Permissions and their propagation

The permission management system is at the heart of the platform, and is based on the following principles.

Basics on permissions

The two main entities of concern for permissions are “groups” and “items”. Groups are being granted permissions on items.

“Given” permissions

Groups may be given permissions on items (permissions_granted table) by a group manager or by the platform as a reward for solving an exercise.

When they first arrive on the platform, users are automatically added to groups that have some permissions on some items. This is how they gain access to the public content when they arrive on the platform. Users may also be added automatically to groups based on other criteria, such as being a verified teacher. Finally, users may join groups voluntarily (using a code, by invitation or on request). The groups a user belongs to will determine what permissions he has.

Propagation

Permissions of a group to an item are propagated to the descendants of the groups (but not from a group of type Team to its members), and (under some conditions) to the descendants of the items.

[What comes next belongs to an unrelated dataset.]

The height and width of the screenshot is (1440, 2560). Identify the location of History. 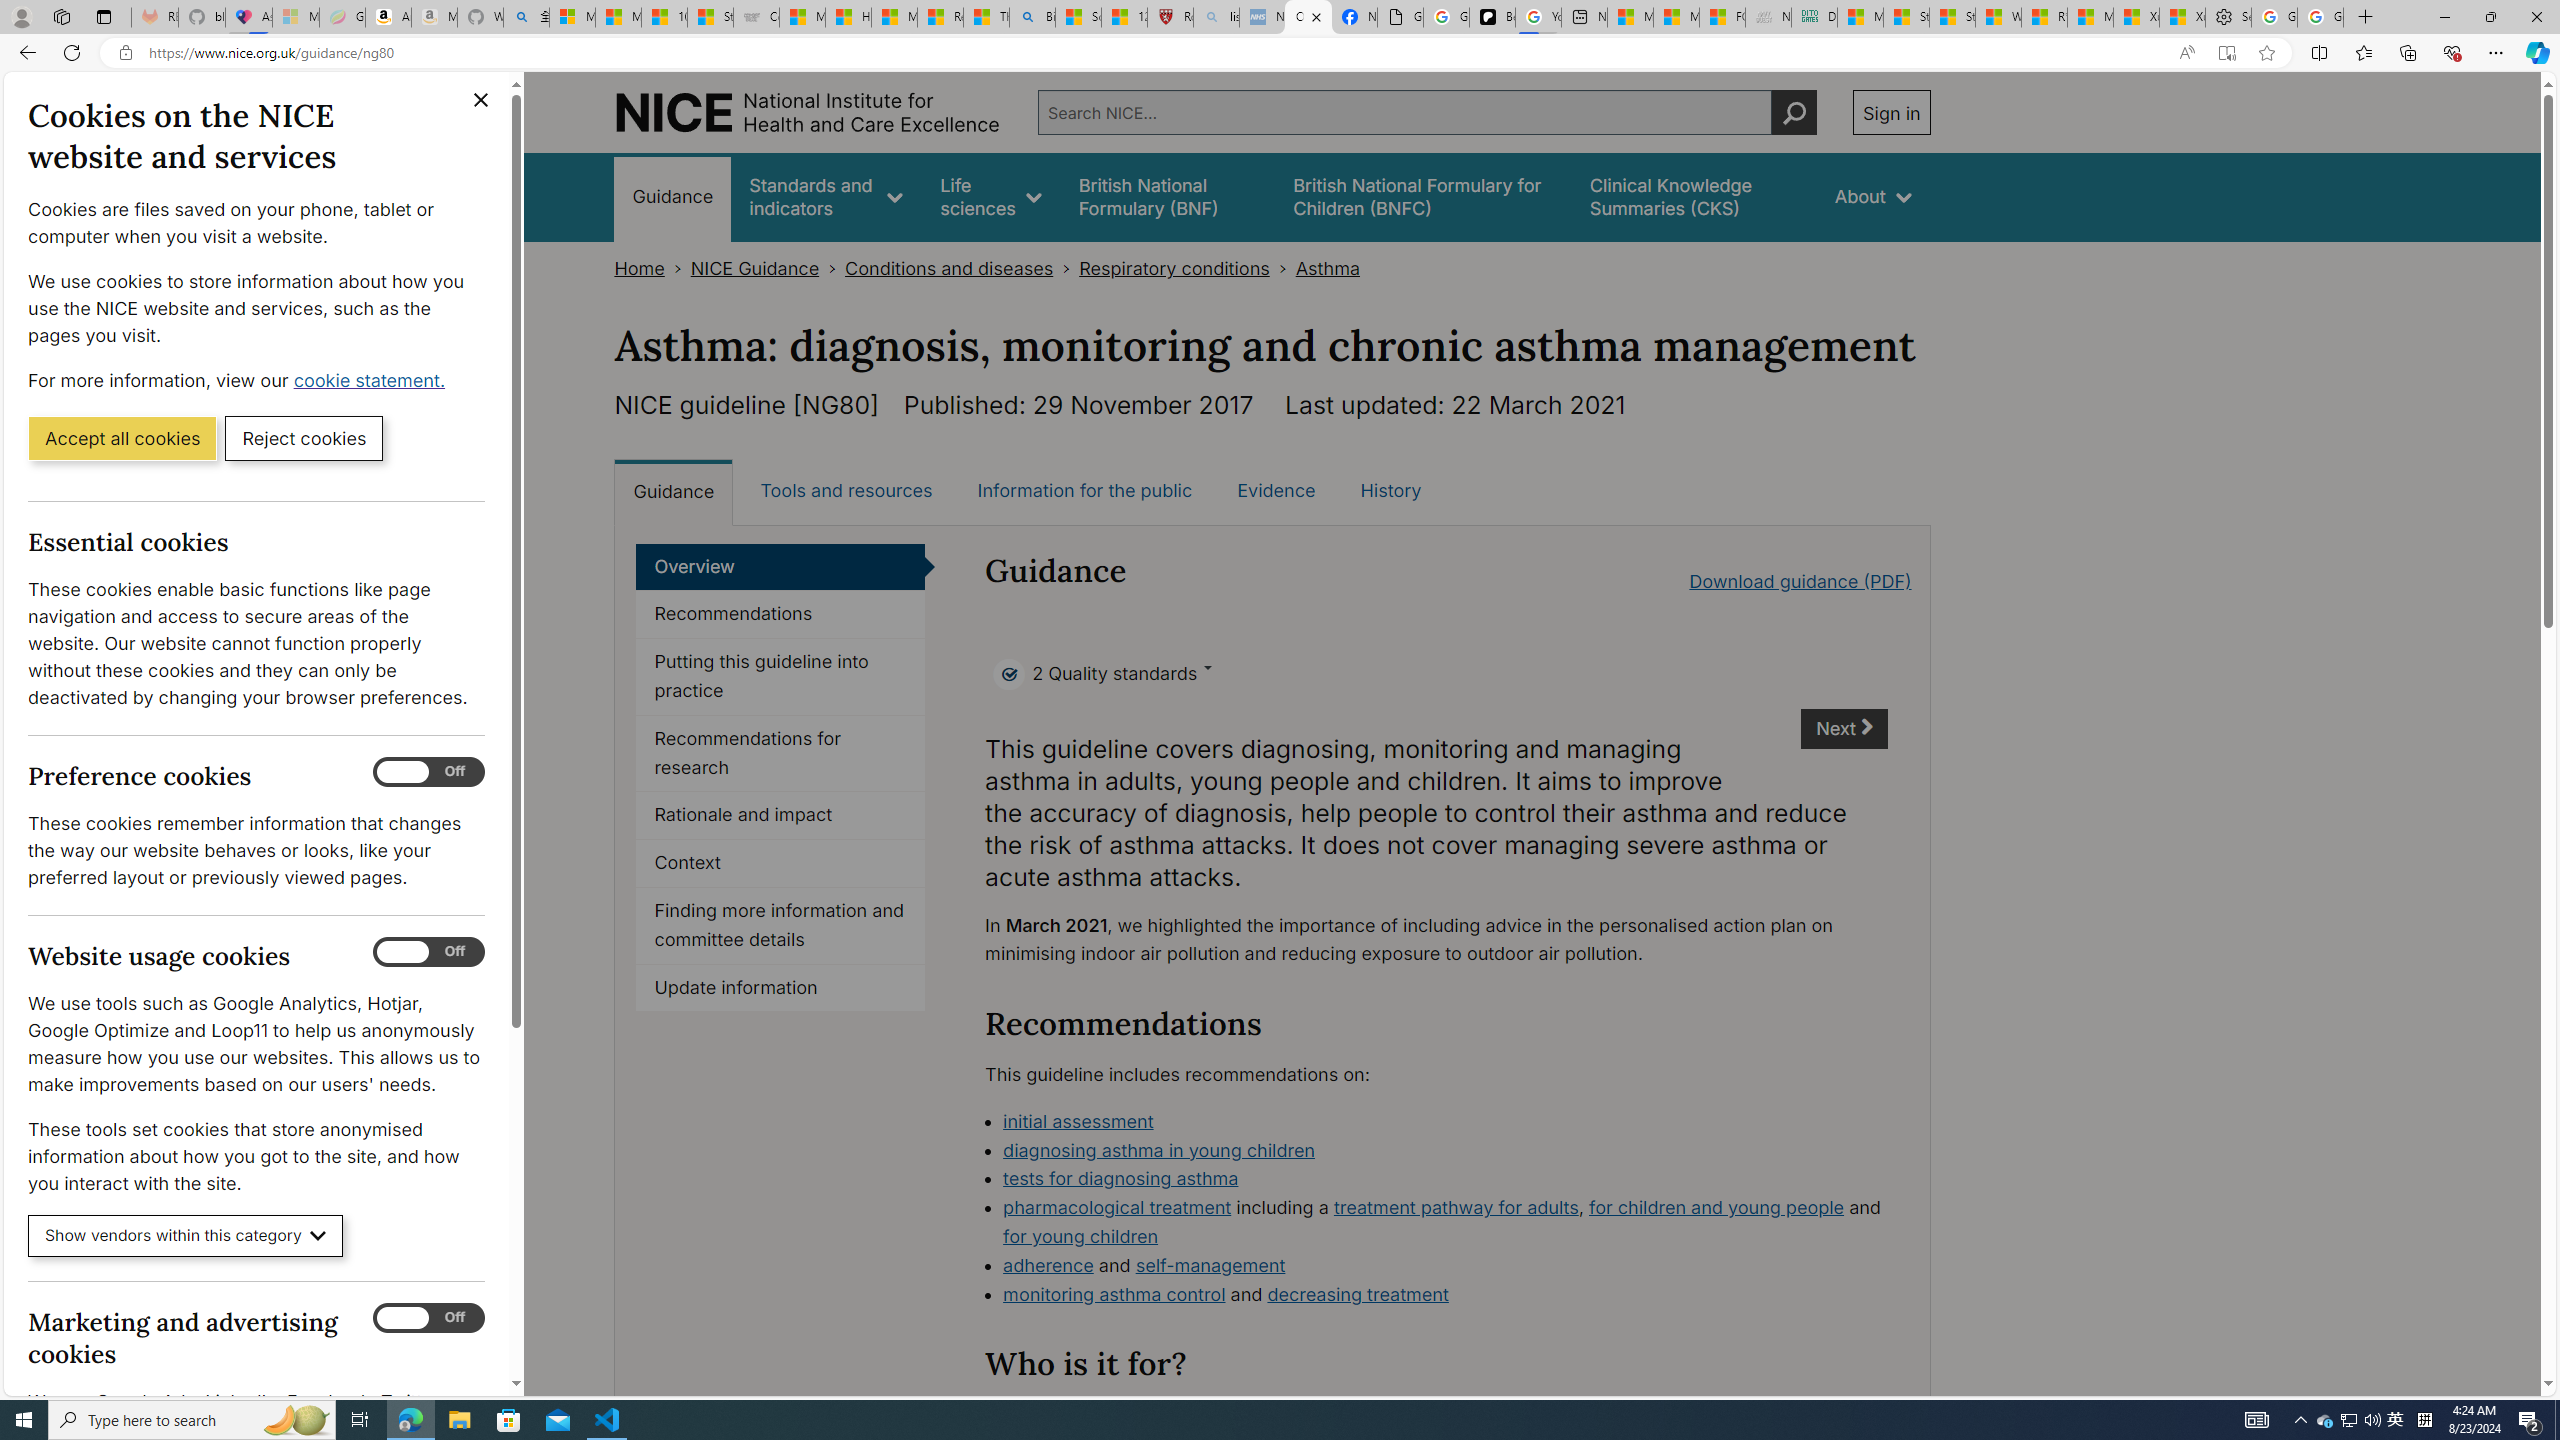
(1390, 490).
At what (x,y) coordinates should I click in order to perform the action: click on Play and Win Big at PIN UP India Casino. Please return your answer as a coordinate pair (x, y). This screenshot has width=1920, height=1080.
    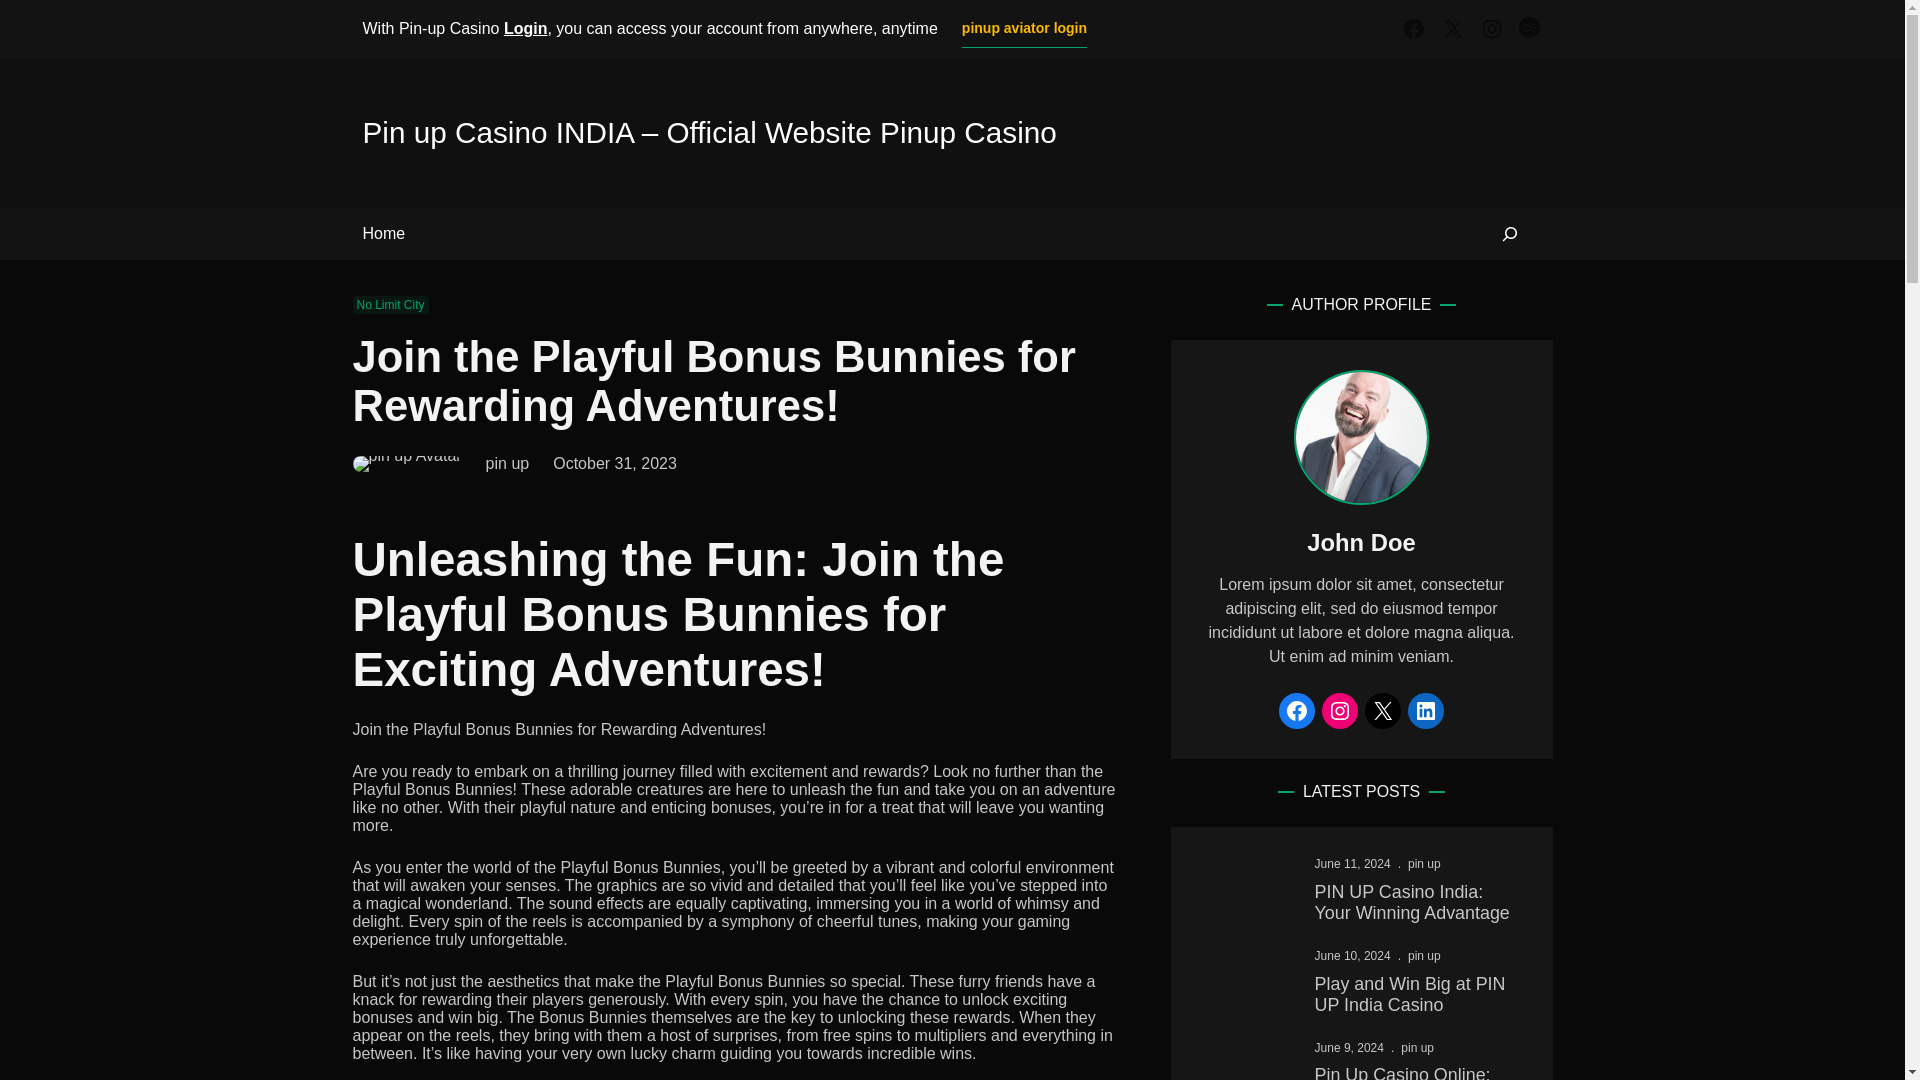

Key-concept Permission propagation from a parent group to its descendants is implicit. So if a user is part of a group, he has the same permissions as the group (except from team to users where no permission is propagated). On the other hand, permission propagation from a parent item to its descendants is explicit, i.e., new entries in the groups_items table are created each time new permissions are given to propagate these rights to the children. The propagation through items follows specific rules described in this page.

Specific permissions

Granting additional time for timed activities

In order for a user to be able to grant (or change) additional time given to a group, for a timed item, the user needs:

  • “can_grant_view ≥ enter” on the timed item
  • “can_watch ≥ result” on the timed item
  • to be a manager of the group with “can_grant_group_access” and “can_watch_members”

Permissions to view other’s permissions

In order for a User to view another permission given by GroupSource to Group on Item, the user requires:

  • either the permission to watch Item (“can_watch ≥ result”) and to watch Group (“can_watch_members” on an ancestor of Group).
  • or the permission to grant permission on Item (“can_grant_view ≥ enter”) and to grant permission to Group (“can_grant_group_access” of an ancestor of Group).